--- START ---

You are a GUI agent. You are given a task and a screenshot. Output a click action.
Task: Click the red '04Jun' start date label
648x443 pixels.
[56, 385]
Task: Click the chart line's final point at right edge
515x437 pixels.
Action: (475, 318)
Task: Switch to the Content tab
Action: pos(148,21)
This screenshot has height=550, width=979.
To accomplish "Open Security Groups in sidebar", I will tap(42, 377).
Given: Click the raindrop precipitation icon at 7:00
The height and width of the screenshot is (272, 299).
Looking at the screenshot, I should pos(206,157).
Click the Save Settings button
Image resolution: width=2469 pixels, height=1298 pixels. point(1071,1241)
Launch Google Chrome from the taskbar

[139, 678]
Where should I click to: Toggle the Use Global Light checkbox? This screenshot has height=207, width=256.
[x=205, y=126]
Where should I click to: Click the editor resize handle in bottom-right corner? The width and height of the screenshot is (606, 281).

--- END ---

Exercise requirements ▸ Put the lines above into a numbered list, leaving out any blank lines.

Exercise response ▸
1. You are a GUI agent. You are given a task and a screenshot. Output a click action.
2. Task: Click the red '04Jun' start date label
3. 648x443 pixels.
4. [56, 385]
5. Task: Click the chart line's final point at right edge
6. 515x437 pixels.
7. Action: (475, 318)
8. Task: Switch to the Content tab
9. Action: pos(148,21)
10. This screenshot has height=550, width=979.
11. To accomplish "Open Security Groups in sidebar", I will tap(42, 377).
12. Given: Click the raindrop precipitation icon at 7:00
13. The height and width of the screenshot is (272, 299).
14. Looking at the screenshot, I should pos(206,157).
15. Click the Save Settings button
16. Image resolution: width=2469 pixels, height=1298 pixels. point(1071,1241)
17. Launch Google Chrome from the taskbar
18. [139, 678]
19. Where should I click to: Toggle the Use Global Light checkbox? This screenshot has height=207, width=256.
20. [x=205, y=126]
21. Where should I click to: Click the editor resize handle in bottom-right corner? The width and height of the screenshot is (606, 281).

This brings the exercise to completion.